A red light began flashing on the leather utility belt Marley kept strapped about his waist beneath his lab coat. And he whirled about. “Demon! Get down!” he shouted as he shoved Colt sideways into the front parlor room behind a table stacked tall with glass beakers, tubes, and wires.
“This’ll take care of her.”
Colt didn’t know precisely how Marley had found the sting shooter in his mess of a lab, but he had it aimed straight at Lilly. A high-pitched whizzing sound issued from the gun.
Zzzot
.
An arc of blue electricity went spinning across the room. A crowded bookcase directly beside Lilly erupted into flames. Marley’s sting shooter seemed to be more powerful than accurate, but Colt wasn’t taking any chances.
“Marley! Marley, for the love of science, stop!”
Lilly had the good sense to duck as Colt grabbed hold of the sting shooter and placed himself between her and Marley as he attempted to wrestle the device out of Marley’s hands, but Marley was having none of it.
“My God, what are you doing, man! There’s a demon!” He squeezed the trigger, and the high-pitched whine of the shooter preceded another blue stream of electricity arcing out randomly, bouncing off a mirror in the hallway, through the open vault door, hitting Balmora in the process.
“Balmora!” Marley jumped up from their place behind the cluttered desk, rushing to his automaton, the demon clearly forgotten in the heat of the moment. Colt and Lilly were right on his heels.
Balmora’s silver skin and brass accents glistened for a second as the electricity danced in delicate sparks along her body. Marley’s cottony fuzz of hair stood out straight as he touched her and got zapped for his trouble. He shook his hand, sticking his finger in his mouth, and glared at Colt. “What are you waiting for? You’re the damn Hunter, go hunt down that demon!”
Lilly peeped out from behind Colt’s broad back.
“No.” Colt stepped back between the frazzled inventor and Lilly.
“No? No! Are you bloody well out of your mind?”
“I brought her.” His tone was low and lethal, giving a clear don’t-cross-me message Marley couldn’t ignore.
Marley’s grasp went somewhat limp with surprise. “You brought a demon? Here! To my lab? What in the bloody hell is wrong with you? Whose side are you on? Get her out of here!”
But there was little point to Marley’s rant. Colt turned to find Lilly had vanished.
 
 
The quick shift from the cluttered laboratory of Marley’s home to the cold pristine black marble floor of Rathe’s throne room momentarily stunned Lilly. Her hairs had lifted with apprehension and her stomach swished uncomfortably at Marley’s, but now a cold, clammy sensation bathed her skin and her stomach shriveled to the size of a pearl shoe button. An arc of an electric spark singeing her was nothing compared to what Rathe could do if he was displeased, and there could be no doubt he’d materialized her to his throne room for a reason.
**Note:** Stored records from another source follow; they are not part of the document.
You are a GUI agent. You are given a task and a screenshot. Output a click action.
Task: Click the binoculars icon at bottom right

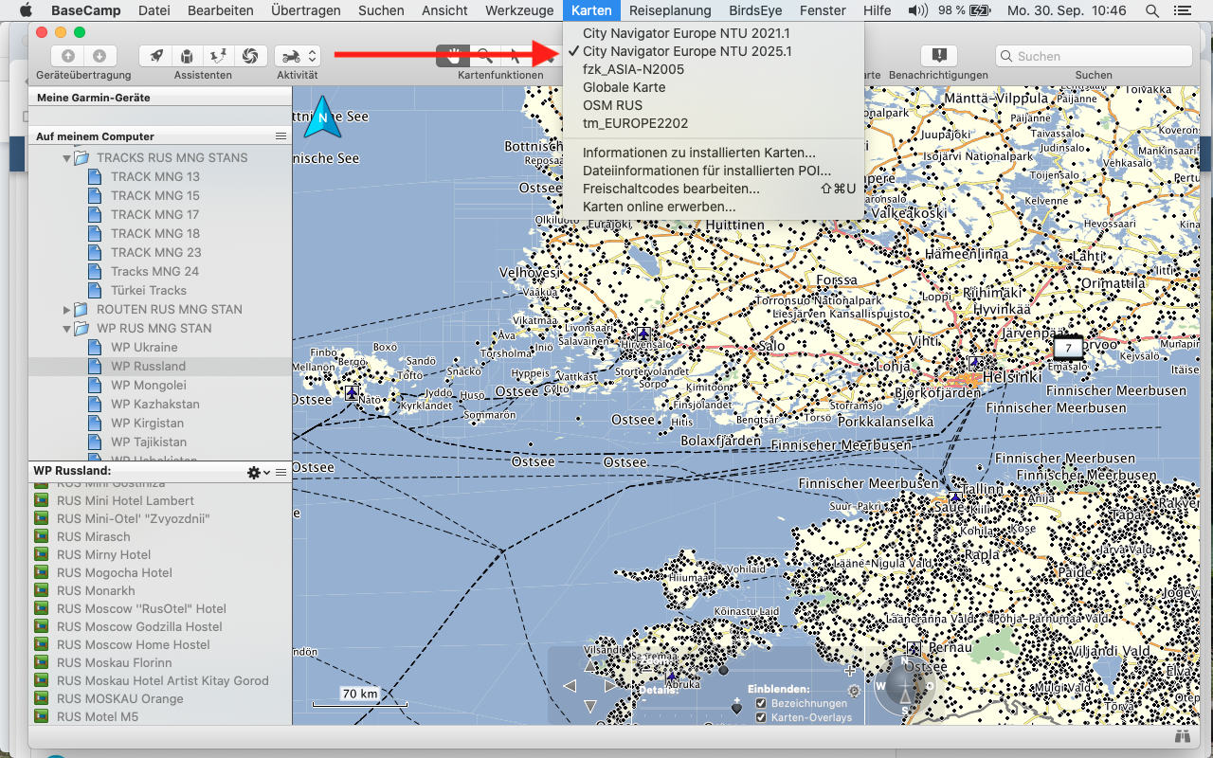[1181, 736]
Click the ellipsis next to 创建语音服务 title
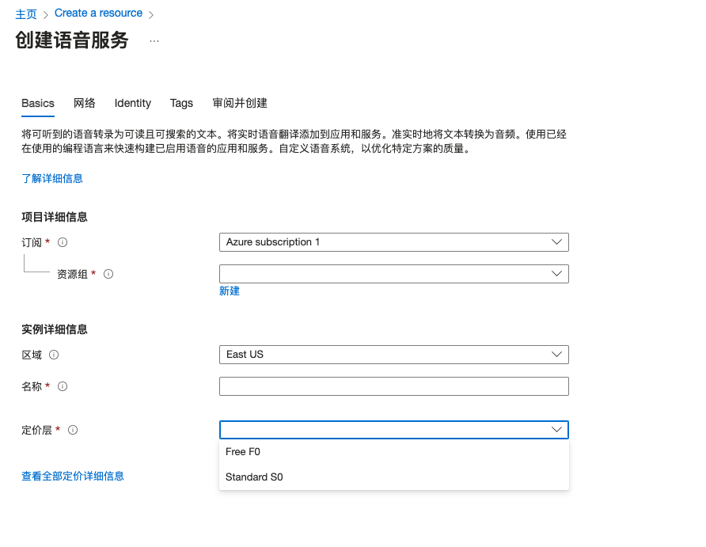The image size is (706, 547). click(155, 41)
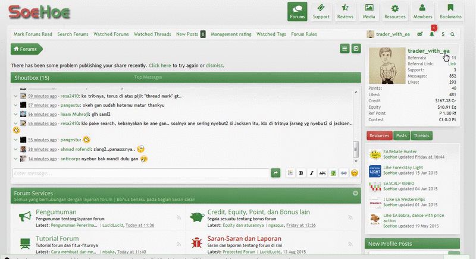The height and width of the screenshot is (259, 476).
Task: Collapse the Forum Services category
Action: tap(355, 193)
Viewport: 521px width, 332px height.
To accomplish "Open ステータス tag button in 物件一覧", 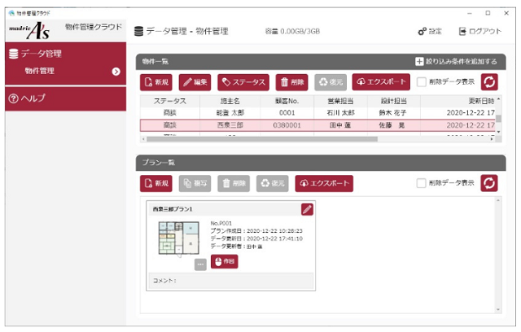I will (x=243, y=81).
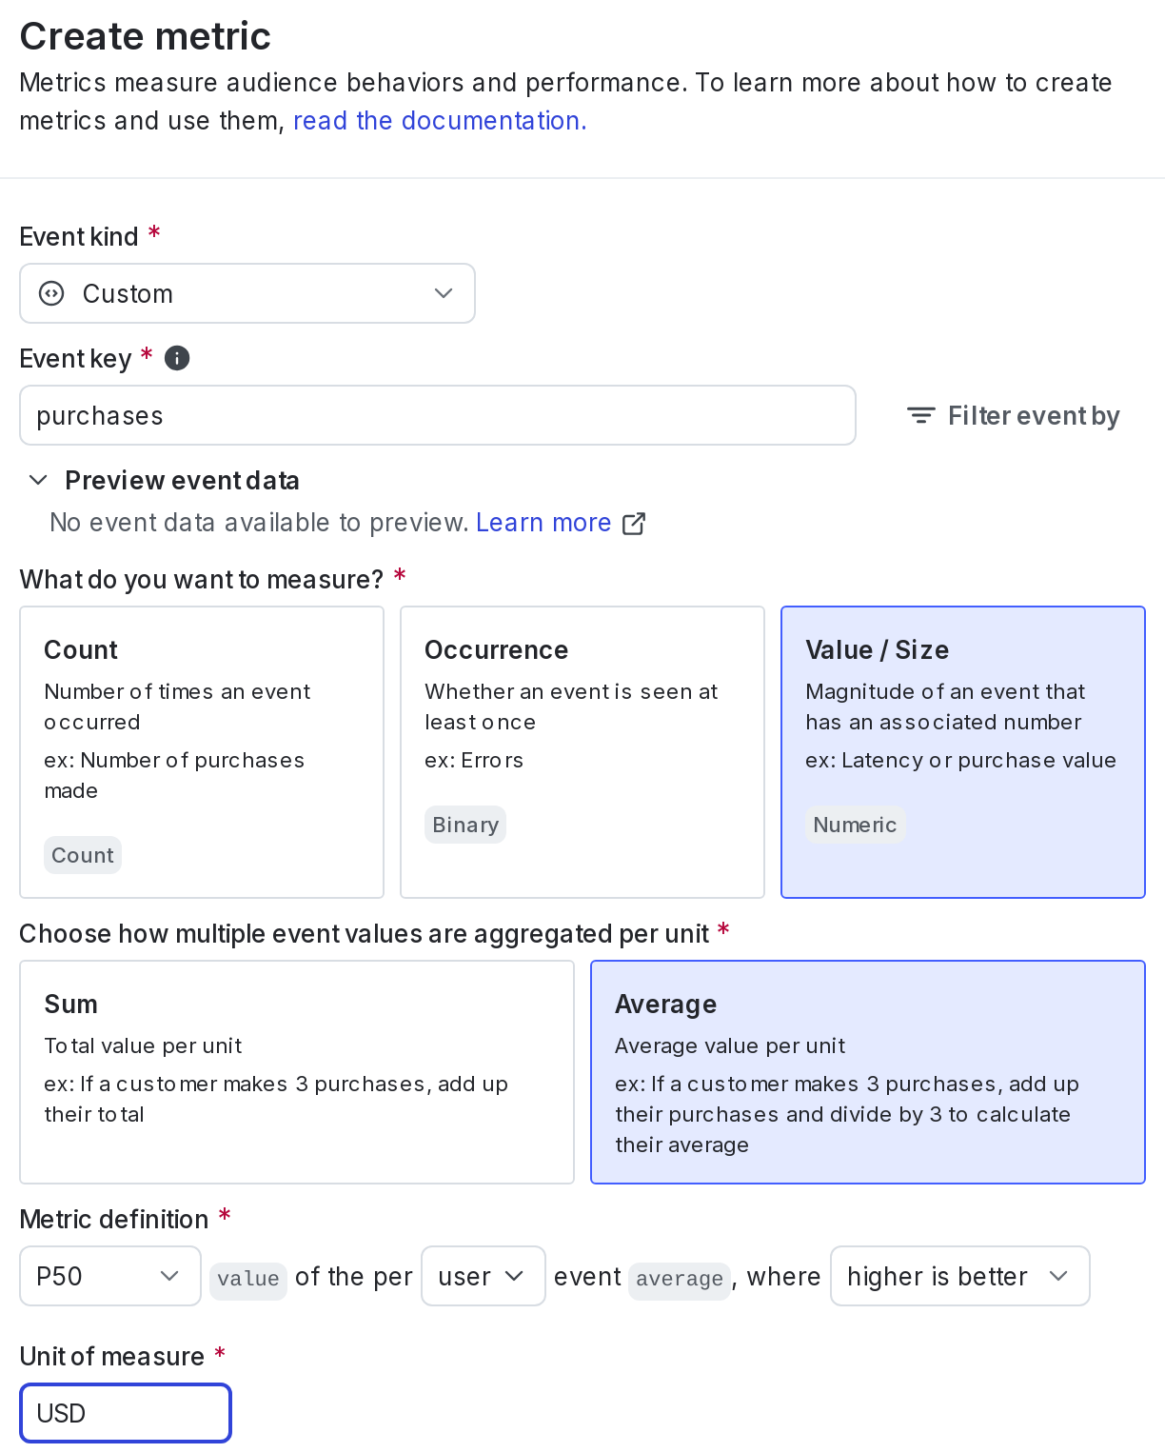
Task: Choose the Sum aggregation option
Action: [297, 1072]
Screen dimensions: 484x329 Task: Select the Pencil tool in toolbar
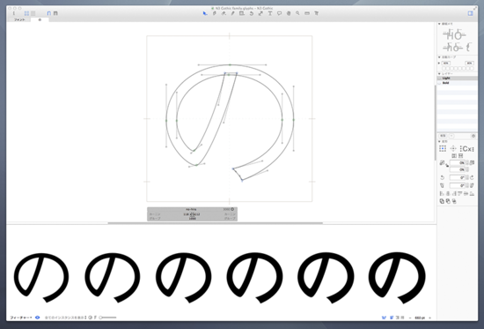coord(232,13)
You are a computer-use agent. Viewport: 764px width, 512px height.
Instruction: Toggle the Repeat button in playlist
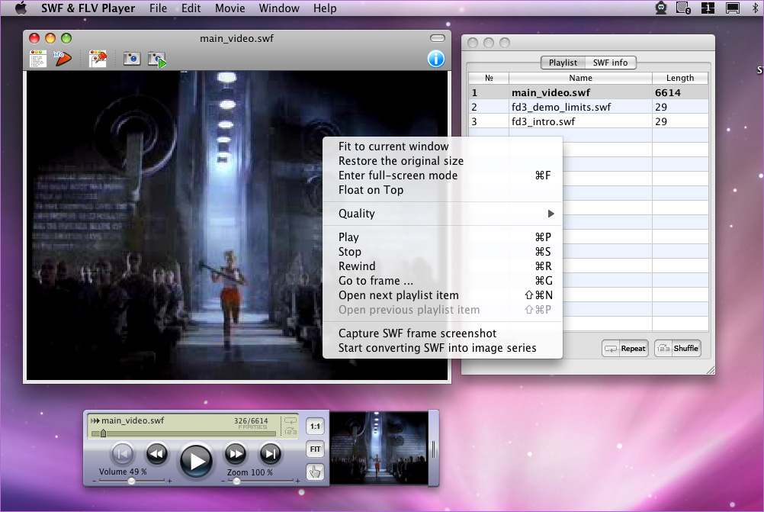click(x=625, y=348)
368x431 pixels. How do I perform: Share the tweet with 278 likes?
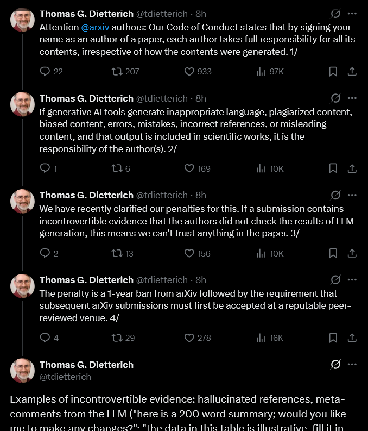coord(352,338)
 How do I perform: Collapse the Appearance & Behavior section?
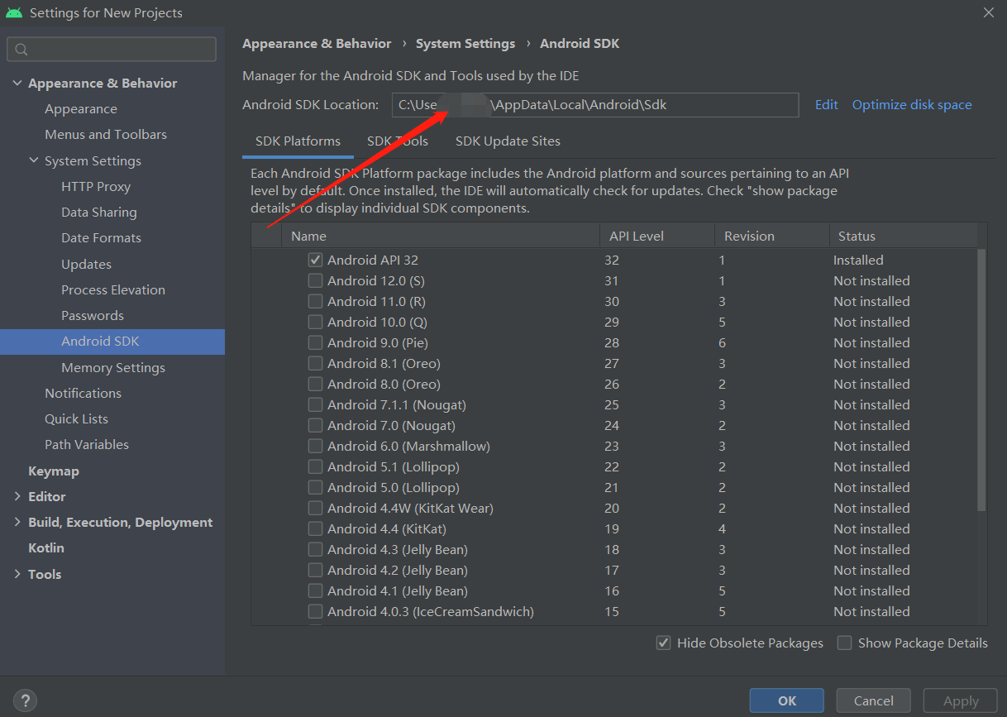point(17,83)
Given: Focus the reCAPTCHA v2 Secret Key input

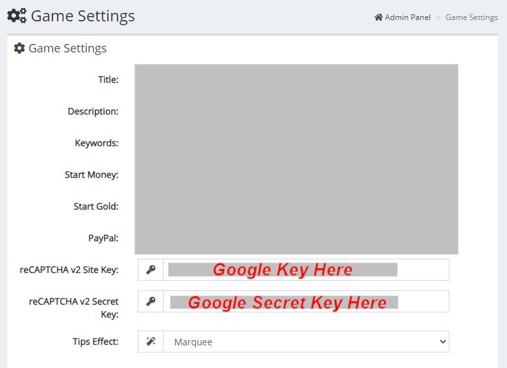Looking at the screenshot, I should (x=306, y=301).
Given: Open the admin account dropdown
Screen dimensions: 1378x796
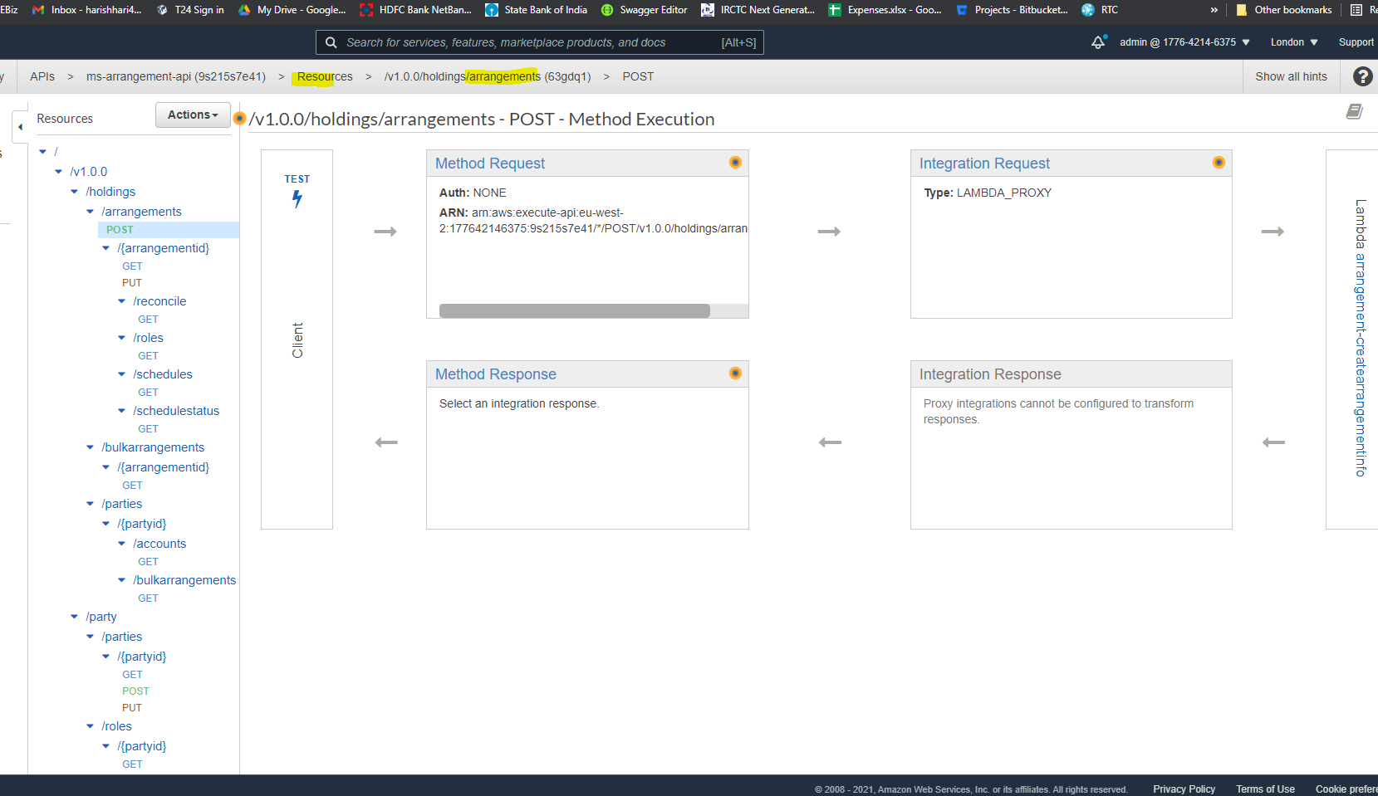Looking at the screenshot, I should (x=1184, y=42).
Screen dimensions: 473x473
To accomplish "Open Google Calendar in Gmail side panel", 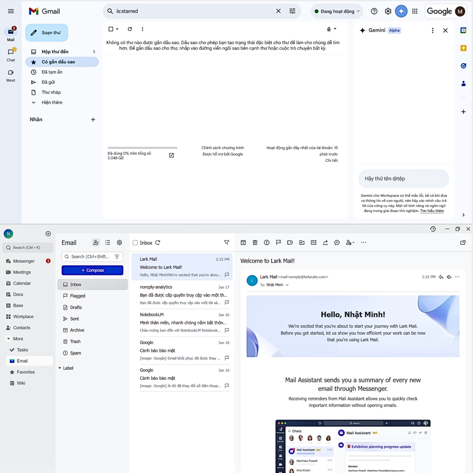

The heat in the room made the very air shimmer, and a reddish glow lit the rugged stone walls from below as if the entire floor floated on a pool of red-hot magma. Rathe, bracketed by a Scoria soldier on one side and a chimera on the other, sat ensconced on a throne of obsidian that glittered malevolently.
Despite his dapper British-tailored coat, suit, and intricately tied white cravat, Rathe wouldn’t have summoned her for afternoon tea and a bit of a chat. He wasn’t the type.
“Lillith Marie Arliss, you are deliberately saving that Hunter’s life. Did you think I wouldn’t notice?” His long, pale finger caressed the assortment of golden shrunken head fobs that shivered on the watch chain at his waist. The deep ruby stickpin in his snowy cravat glittered like a shining droplet of blood.
Lilly suppressed a shudder. Her brain spun so fast she was certain Rathe could hear it whirring.
Think, Lilly. Think. You are smarter than this demon.
“Actually, I was hoping you’d notice,” she said, rising up slowly from the floor.